Das "Drehmoment" laß erstmal raus, das ergibt sich, wenn Du Dich für einen Hersteller entscheidest.
Ich würde nach "Ventilantrieb multiturn" suchen.


----------



## JesperMP (15 Februar 2022)

Ich kenne Auma und Deufra Ventilantriebe.
Die kann man mit Endschalter oder Momentschalter oder beide bestellen.
Und mit oder ohne Handrad für den Notbetrieb.


----------



## ducati (15 Februar 2022)

Hört sich für mich so an, dass ein höchstinnovatives Startup an allen möglichen Vakuumanlagen weltweit ohne Aufwand eine supertolle neue Funktion implementieren will, indem einfach auf ein bestehendes Nadelventil nen Antrieb draufgebaut wird, welches dann mit nem Raspi angesteuert wird...

Ich hab immer noch grad sowas im Kopf:


Vielleicht kannst Du ja mal nen Bild oder Typ von dem Ventil posten🙄


----------



## ducati (15 Februar 2022)

wave schrieb:


> Ein Austausch des mechanischen Ventils gegen ein elektrisches ist nicht möglich.
> 
> Das Ventil dichtet ein Vakuum von bis zu 10 e -9 mBar gegen Atmosphäre ab.


Vielleicht kann man ja ein zusätzliches elektrisches Ventil auf der Atmosphärenseite zusätzlich davorschrauben...


----------



## JesperMP (15 Februar 2022)

Die Auma und Deufra Antriebe kann man entweder als Schwenkantribe (weniger als 360˚ Drehung) oder Drehantriebe (mehr als 360˚ Drehung) haben.


----------



## ducati (15 Februar 2022)

JesperMP schrieb:


> Die Auma und Deufra Antriebe kann man entweder als Schwenkantribe (weniger als 360˚ Drehung) oder Drehantriebe (mehr als 360˚ Drehung) haben.


Ich kenn von beiden nix "kleines"... aber vielleicht teilt der TE ja wenigstens noch die Nennweite mit, von der wir hier reden...


----------



## JesperMP (15 Februar 2022)

Ach ja, it hatte im Kopf das es etwas grösser wäre.


wave schrieb:


> Bei der Drehbewegung fuehrt die Welle einen Weg von ca 10 mm in axialer Richtung aus.

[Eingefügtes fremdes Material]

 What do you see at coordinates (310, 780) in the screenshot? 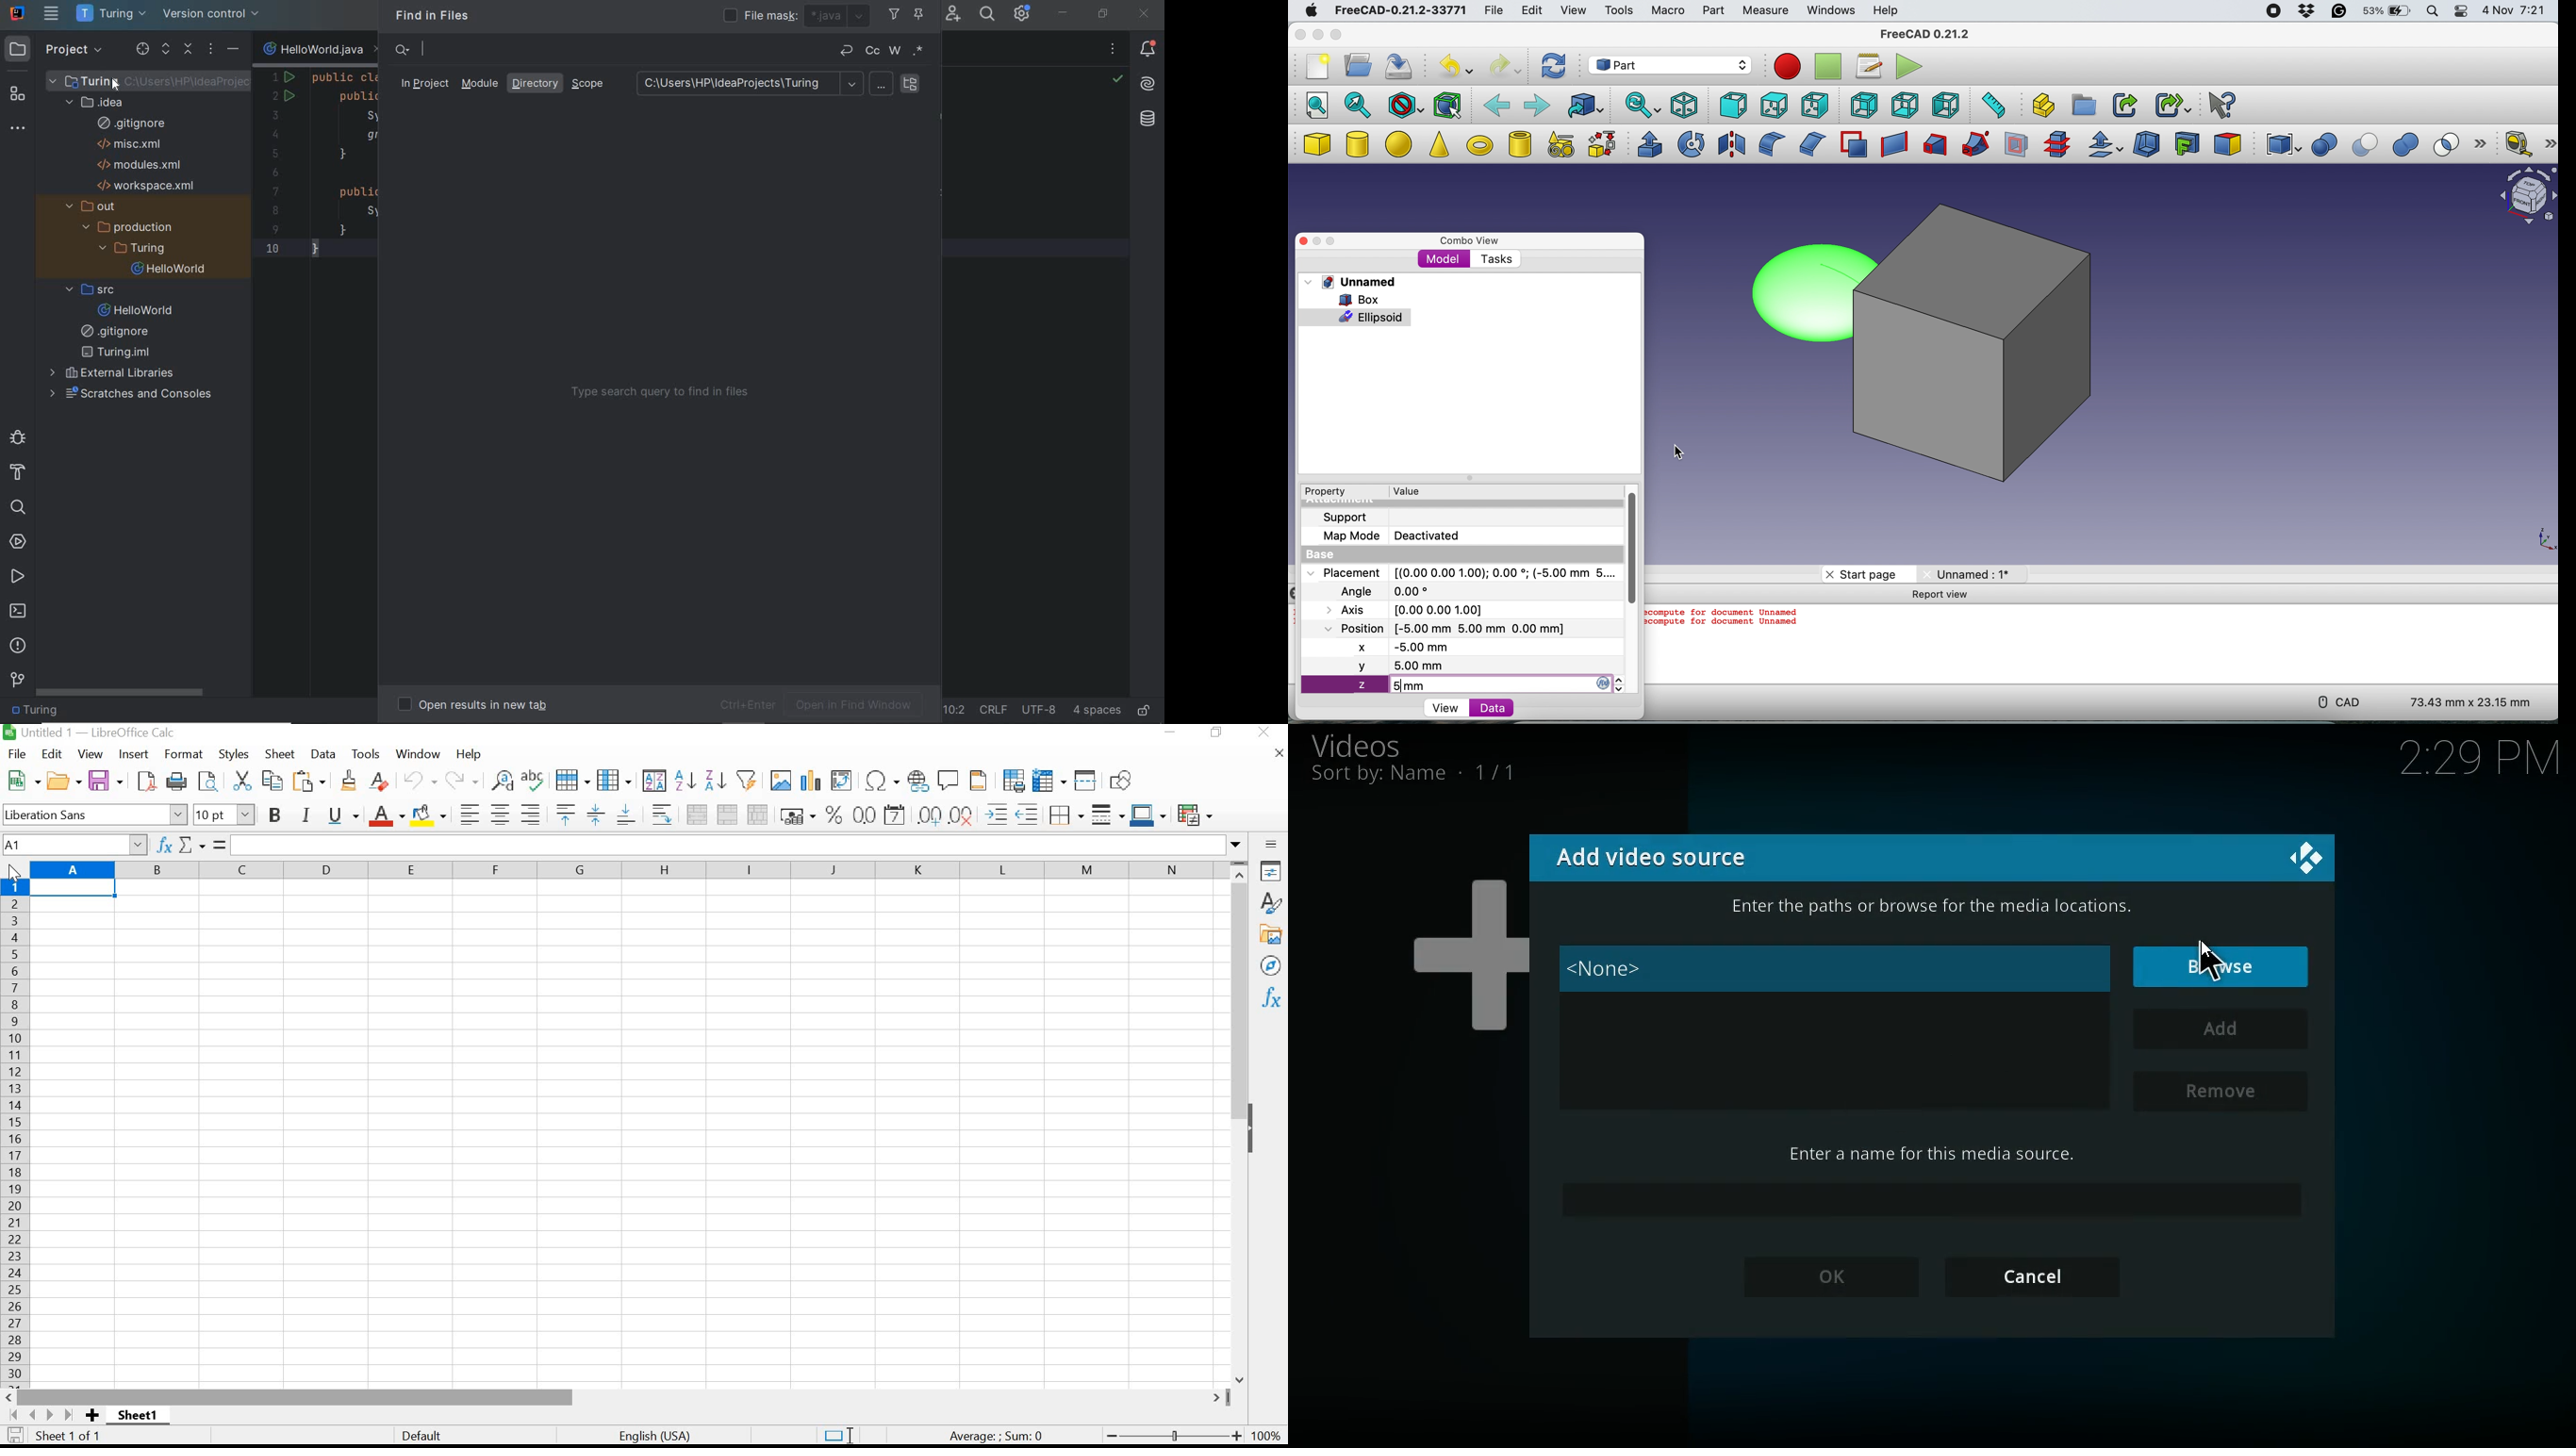
I see `Paste` at bounding box center [310, 780].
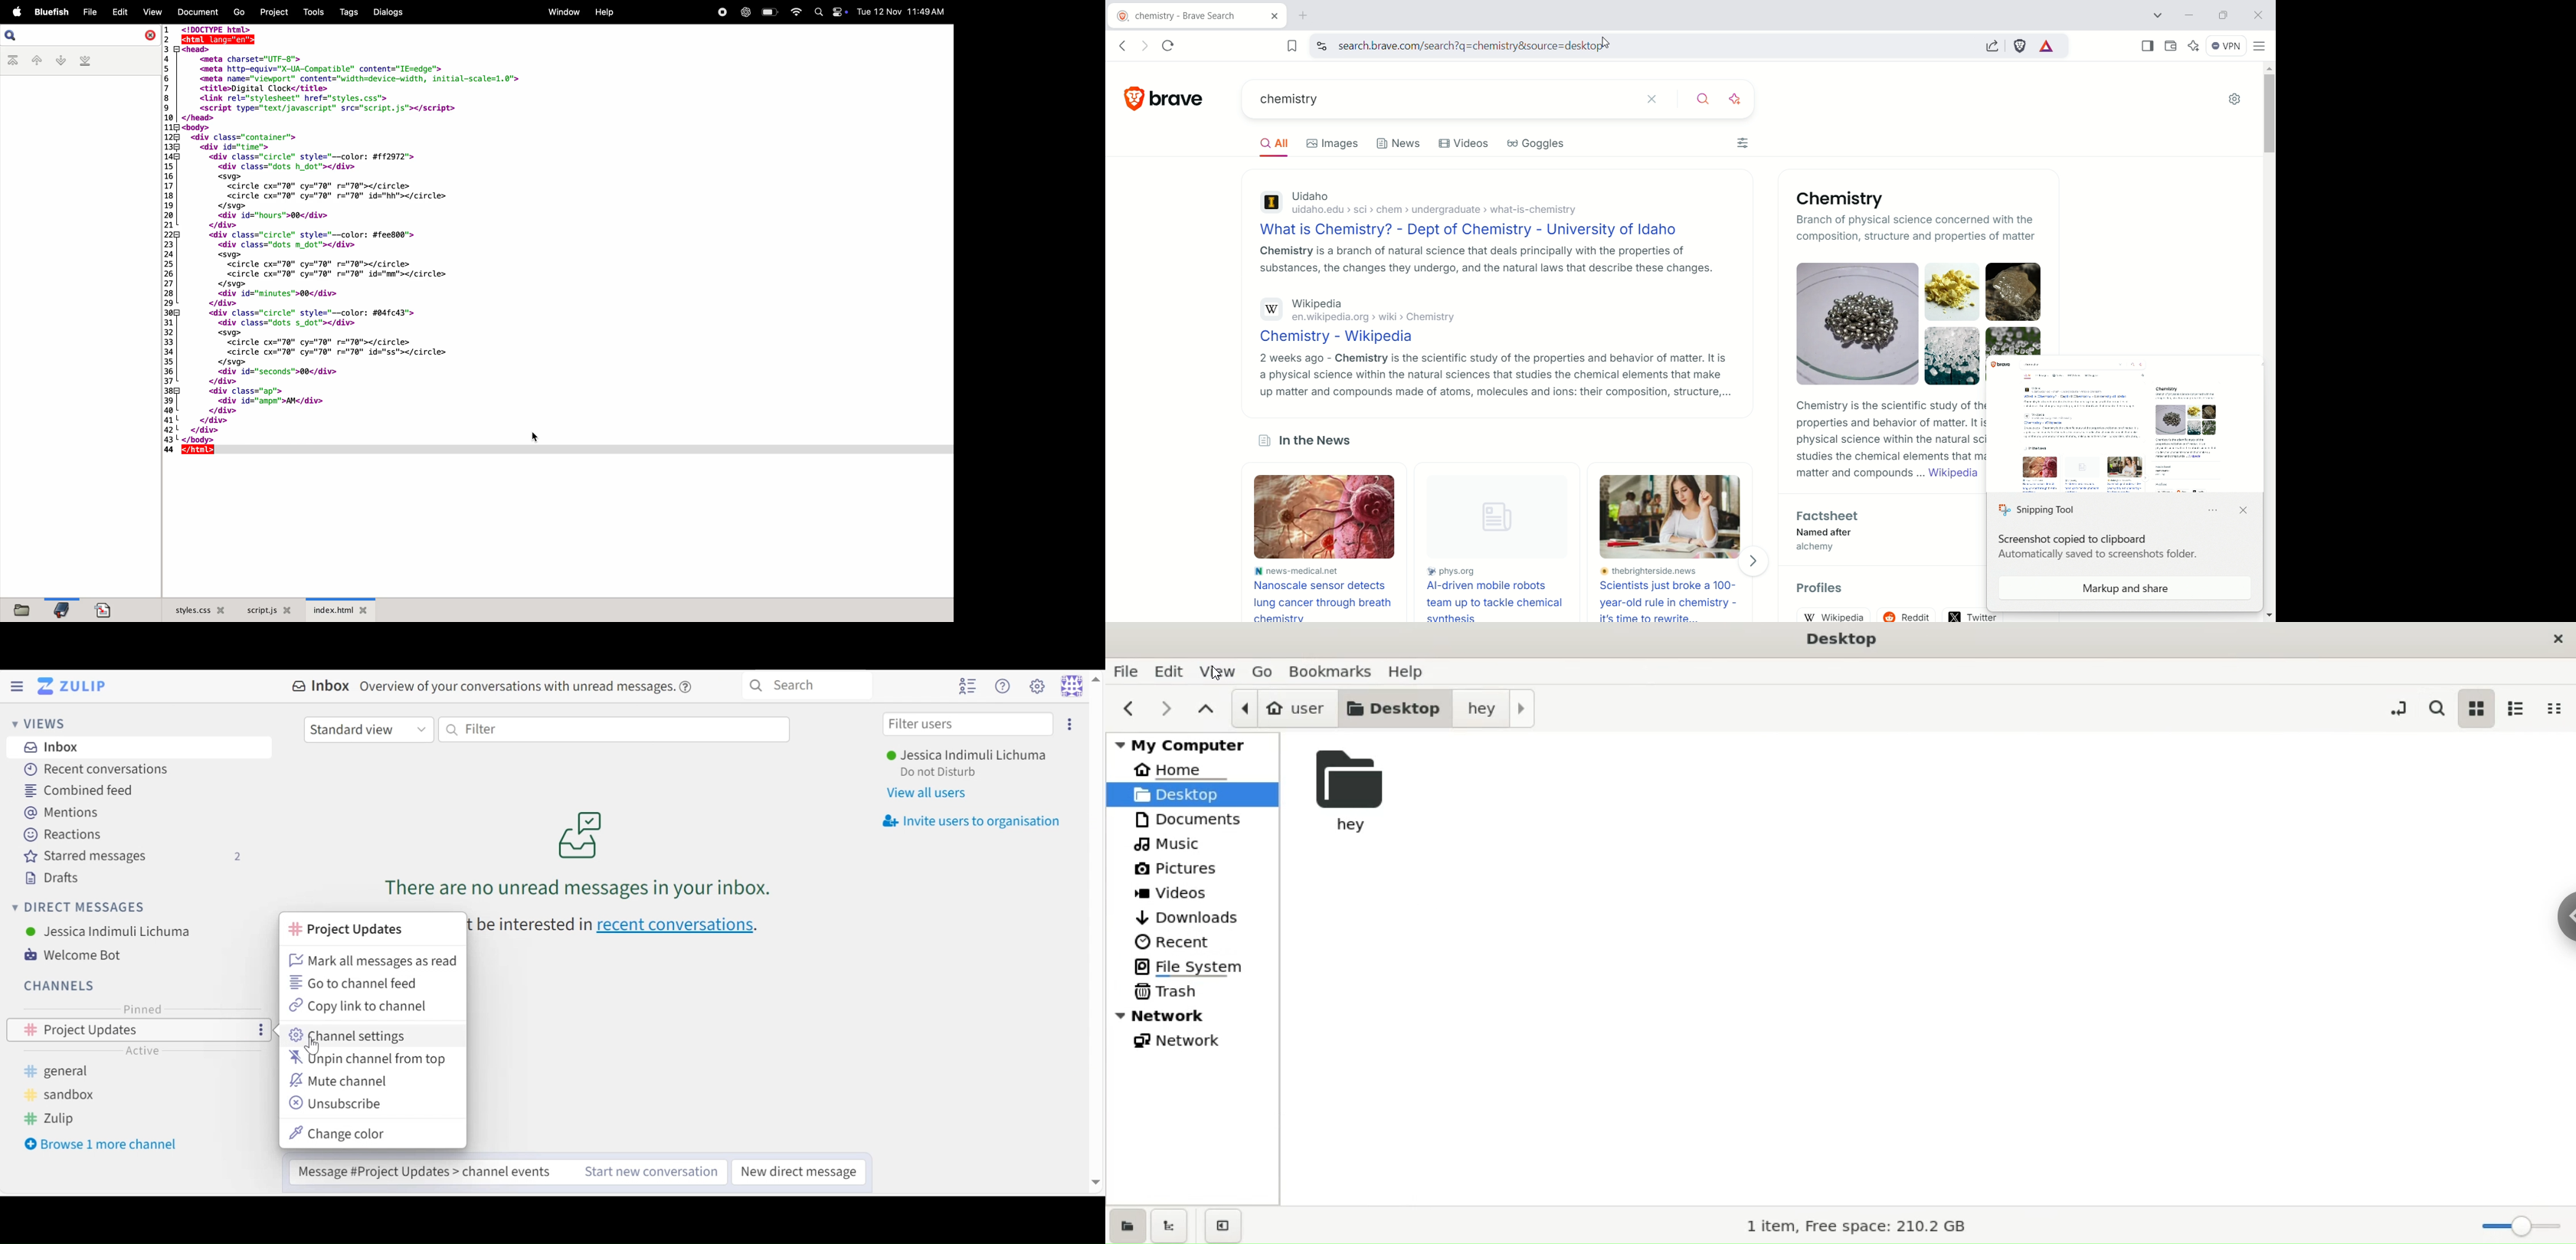 The width and height of the screenshot is (2576, 1260). I want to click on Mark all messages as read, so click(372, 961).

Das ist eventuell ein Problem bei Auma, wenn es die Welle direkt bewegen soll.





						AUMA: Antriebe SDL/SDG
					






					www.auma.com
				





> Hübe: 50 mm - 80 mm


----------



## JesperMP (15 Februar 2022)

Ich denke jetzt eine lineare Stellantrieb wäre die Lösung.
Aber, die haben kein Handrad für den manuellen Bedienung


----------



## wave (15 Februar 2022)

ducati schrieb:


> Ich kenn von beiden nix "kleines"... aber vielleicht teilt der TE ja wenigstens noch die Nennweite mit, von der wir hier reden...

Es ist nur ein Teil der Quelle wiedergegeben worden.